Search the data below for the string "agent" and copy all lines where it shows up.

#### INFORMATION GIVEN ####

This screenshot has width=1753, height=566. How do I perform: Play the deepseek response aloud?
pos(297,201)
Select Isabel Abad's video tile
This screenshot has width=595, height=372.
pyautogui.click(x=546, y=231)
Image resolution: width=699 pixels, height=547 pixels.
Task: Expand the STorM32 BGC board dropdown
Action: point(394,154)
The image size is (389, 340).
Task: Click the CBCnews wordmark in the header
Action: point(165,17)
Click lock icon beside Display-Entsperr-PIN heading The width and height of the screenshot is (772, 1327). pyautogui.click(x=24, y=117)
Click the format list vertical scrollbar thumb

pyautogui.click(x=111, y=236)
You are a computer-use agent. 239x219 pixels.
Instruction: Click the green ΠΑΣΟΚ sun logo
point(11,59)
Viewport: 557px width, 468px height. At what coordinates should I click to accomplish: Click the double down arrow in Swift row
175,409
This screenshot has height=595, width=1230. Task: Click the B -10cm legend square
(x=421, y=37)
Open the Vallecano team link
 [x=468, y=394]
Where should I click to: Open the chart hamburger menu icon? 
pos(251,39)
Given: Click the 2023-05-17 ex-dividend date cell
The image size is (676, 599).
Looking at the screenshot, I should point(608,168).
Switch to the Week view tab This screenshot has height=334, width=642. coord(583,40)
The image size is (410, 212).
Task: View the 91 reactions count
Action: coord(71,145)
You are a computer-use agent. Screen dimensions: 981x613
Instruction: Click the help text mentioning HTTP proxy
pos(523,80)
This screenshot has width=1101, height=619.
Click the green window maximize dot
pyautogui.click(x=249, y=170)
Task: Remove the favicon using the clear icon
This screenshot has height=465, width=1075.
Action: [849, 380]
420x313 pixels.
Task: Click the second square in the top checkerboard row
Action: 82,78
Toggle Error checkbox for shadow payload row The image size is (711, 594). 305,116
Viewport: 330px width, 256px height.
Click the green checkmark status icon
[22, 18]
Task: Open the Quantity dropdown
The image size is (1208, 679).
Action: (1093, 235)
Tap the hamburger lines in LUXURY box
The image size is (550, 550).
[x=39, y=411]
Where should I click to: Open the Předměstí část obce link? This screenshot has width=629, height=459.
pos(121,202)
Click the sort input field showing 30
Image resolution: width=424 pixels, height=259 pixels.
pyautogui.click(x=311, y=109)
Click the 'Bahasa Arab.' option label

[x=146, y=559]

####

ANSWER TO THIS PROBLEM
You are a computer-use agent. 239x219 pixels.
You are a computer-use agent. Screen dimensions: 981x613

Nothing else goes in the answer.